Both rovers are searching for signs of life in ancient Martian terrain, which, according to another new paper by Allan Treiman from the Lunar and Planetary Institute in Houston, had three distinct episodes of potential habitability. Treiman’s work supports Davila’s, in that any transfer of microbial life from one planet to another—known as panspermia—most likely occurred in the same time window, early in Martian history. Not only were environmental conditions favorable during that time, asteroid exchange between Earth and Mars was much more frequent.

Davila postulates that the biochemistry of any putative Martian life forms would depend on when the panspermia occurred.
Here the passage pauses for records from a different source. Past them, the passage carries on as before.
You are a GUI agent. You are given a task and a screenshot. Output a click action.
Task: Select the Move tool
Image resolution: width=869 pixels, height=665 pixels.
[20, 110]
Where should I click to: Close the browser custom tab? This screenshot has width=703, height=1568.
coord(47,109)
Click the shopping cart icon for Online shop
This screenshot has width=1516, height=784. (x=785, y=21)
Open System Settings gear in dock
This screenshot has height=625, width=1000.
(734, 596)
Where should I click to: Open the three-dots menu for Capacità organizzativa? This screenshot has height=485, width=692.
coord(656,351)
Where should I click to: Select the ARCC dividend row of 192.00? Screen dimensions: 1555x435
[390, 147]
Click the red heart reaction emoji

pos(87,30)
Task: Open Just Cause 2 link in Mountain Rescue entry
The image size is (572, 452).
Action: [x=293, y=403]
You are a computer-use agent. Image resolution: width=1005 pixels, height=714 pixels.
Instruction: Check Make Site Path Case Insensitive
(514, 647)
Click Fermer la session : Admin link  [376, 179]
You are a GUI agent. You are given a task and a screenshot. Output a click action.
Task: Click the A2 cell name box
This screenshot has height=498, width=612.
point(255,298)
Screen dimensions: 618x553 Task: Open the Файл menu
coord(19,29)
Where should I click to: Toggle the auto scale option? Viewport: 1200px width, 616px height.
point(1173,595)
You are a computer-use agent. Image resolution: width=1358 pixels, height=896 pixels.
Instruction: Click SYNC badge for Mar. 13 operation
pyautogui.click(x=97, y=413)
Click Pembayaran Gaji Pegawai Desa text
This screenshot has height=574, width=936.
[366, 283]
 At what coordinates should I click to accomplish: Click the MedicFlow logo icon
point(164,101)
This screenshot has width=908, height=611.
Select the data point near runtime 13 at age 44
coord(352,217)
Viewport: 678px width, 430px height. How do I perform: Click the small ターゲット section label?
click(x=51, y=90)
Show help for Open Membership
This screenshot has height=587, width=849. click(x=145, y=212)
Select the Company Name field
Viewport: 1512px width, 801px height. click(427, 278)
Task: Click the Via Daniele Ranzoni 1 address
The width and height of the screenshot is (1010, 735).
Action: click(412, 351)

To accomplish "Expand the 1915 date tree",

And that affects, in turn, which method of life detection is most suitable. If the exchange happened before the Last Universal Common Ancestor (LUCA) of life appeared on Earth, the likelihood of a transfer would have been high. But the chances that such primitive organisms, which might not have “invented” DNA yet, survived the trip is rather low. If they did survive, these (now) Martian life—or pre-life—forms would be expected to share a common biochemical foundation with life on Earth, but otherwise could be very different, as they would have followed separate evolutionary trajectories. And that affects how wide a net we cast in our search for “life” on Mars.

The highest chance of panspermia succeeding would be shortly after LUCA evolved, about 3.9 billion to 3.5 billion years ago. During that time the exchange of planetary mass due to asteroid bombardment was very high, and the bacteria or archaea living on Earth were robust enough to survive space travel. And any newcomers from Earth would have found a habitable environment on Mars.

After about 3.5 billion years ago, panspermia would be less likely, because the amount of exchanged material trailed off rapidly, and most of Mars became hyperarid and much less habitable. But it may not have been impossible. If the transfer occurred after LUCA, the template for how life functions would have been mostly set, and we wouldn’t expect many biochemical changes following the arrival at Mars. If we find fossil evidence of Martian life, we might even be able to pin it somewhere on Earth’s tree of life. The later the panspermia occurred, the more similar Martian organisms would be to those on our own planet.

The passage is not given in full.